When a generated photo or video becomes indistinguishiable from reality, does reality just collapse? How do we know what’s real anymore, and if society deems an image/video as false, how do we know it isn’t just a government cover-up?
Just a few words into a Gen-AI program and there will be a video on the news of you commiting a terrorist bombing of a pre-school, even tho you were never anywhere near there. They can send the secret police to murder people, then post a video of the people they’ve killed as “resisting arrest” or “trying to shoot the officers on scene”, even tho they were unarmed and cooperative.
Like… do governments just get to shape the world as they see fit?
whos to define reality? was it not truth that the sun orbited the earth? reality is also the most popular theory. string theory could be truth. president names in epstein files could be truth. if someone doctors the list before it hits the courts, and its voted on as true, it becomes truth to society while not matching reality.
i think we are circling the same idea from different angles. kinda fun, thanks for the critical thinking sparring.
Nobody defines reality. We discover reality. Reality defines us.
Reality doesn’t care about any idea, hypothesis, or theory.
Reality is ignorant of courts, votes, or opinion.
Reality is what is, and we make up stories that may or may not agree with reality. Makes no difference to reality.
so truth then would also be absolute? and not a human perception?
i feel like humans use truth more relatively. perhaps there should be distinctions between absolute truth and relative truth in the english language.
some people ‘believe’ aliens to be true. believe in a truth. you shouldnt have to believe a truth if it has no counterpoint. like if gravity is truth. you shouldn’t be able to believe in it. it should just happen to you.

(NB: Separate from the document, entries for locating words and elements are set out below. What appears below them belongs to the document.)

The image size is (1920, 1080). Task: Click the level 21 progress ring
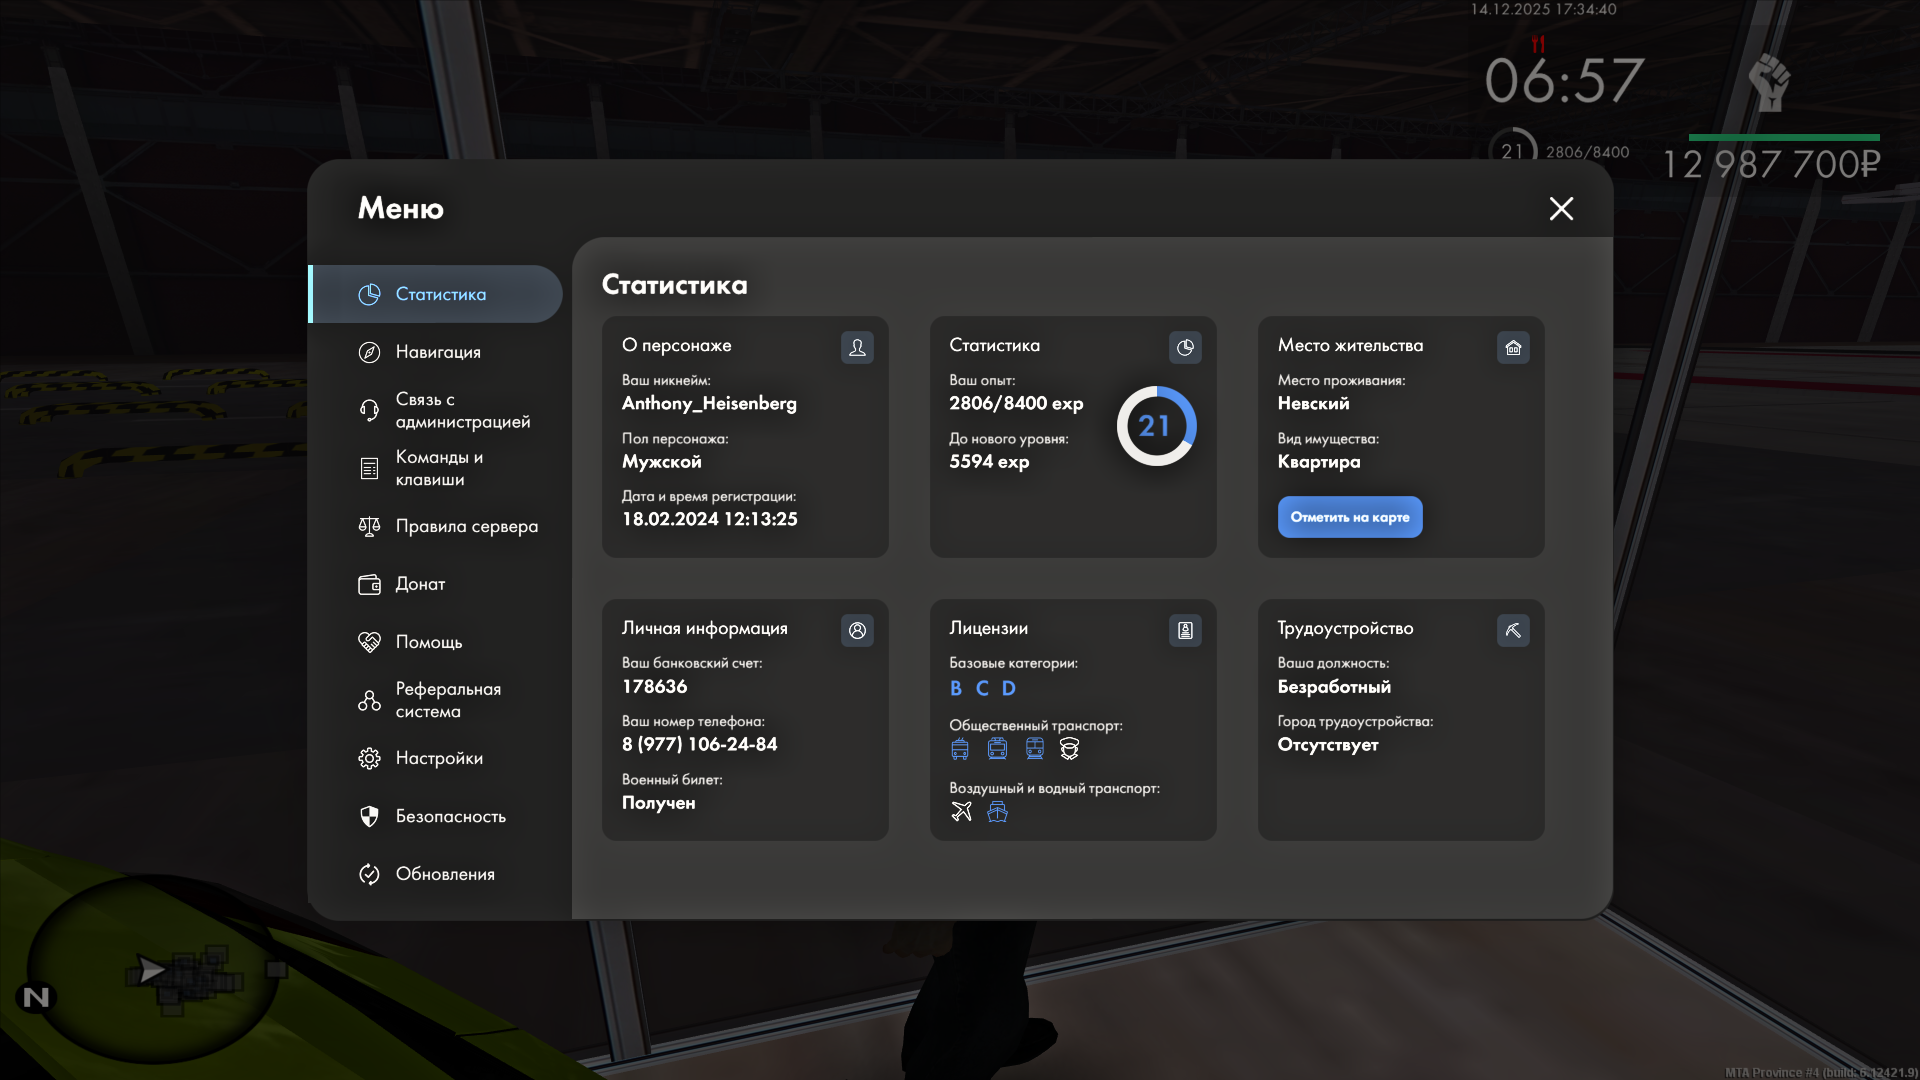click(1155, 426)
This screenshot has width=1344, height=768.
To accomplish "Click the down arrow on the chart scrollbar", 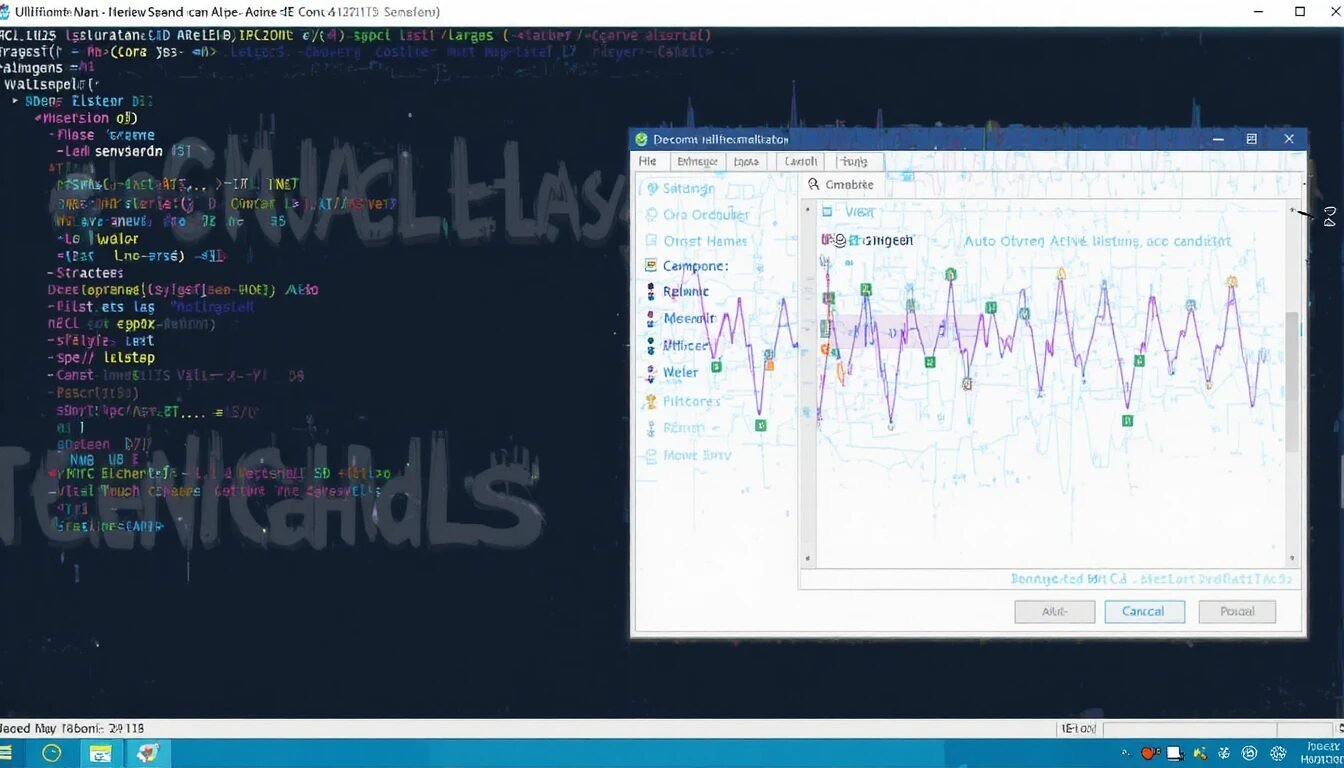I will point(1292,559).
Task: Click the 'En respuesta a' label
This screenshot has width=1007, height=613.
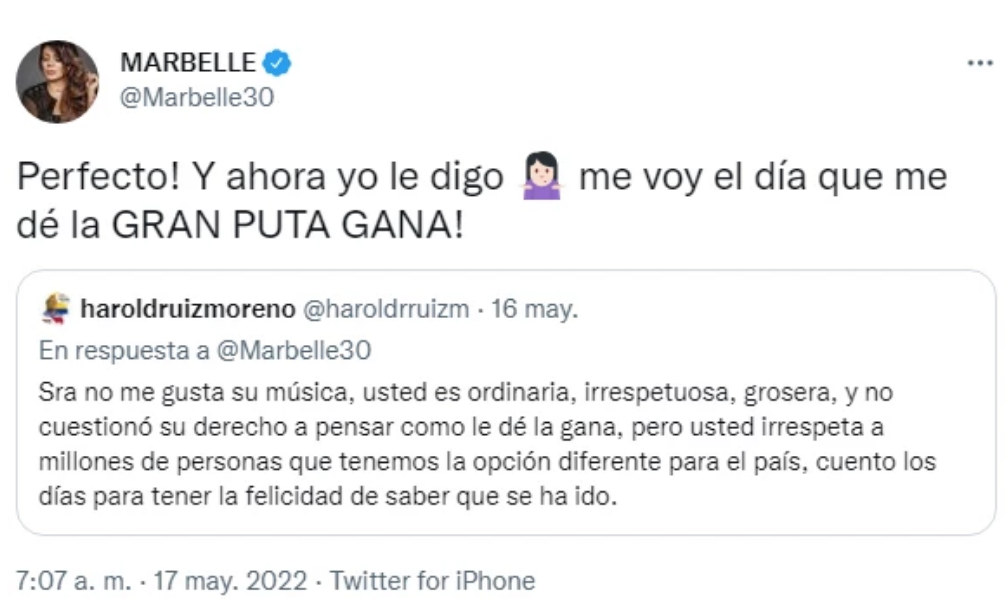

They believe in an idea. They believe that idea is true.
In my experience, when people talk about some subjective Truth, they say things like “my truth” or “feels true”. They aren’t making a claim beyond their subjective perceptions. And while their perceptions are true, (meaning those perceptions happened to them), those perceptions aren’t necessarily an account of real external events. That’s how stage magic works. It looks like one thing, but what it looks like isn’t reality.
And saying you shouldn’t be able to believe in something because it’s real, sounds very strange. Maybe you mean, you shouldn’t need to believe in something because it’s real?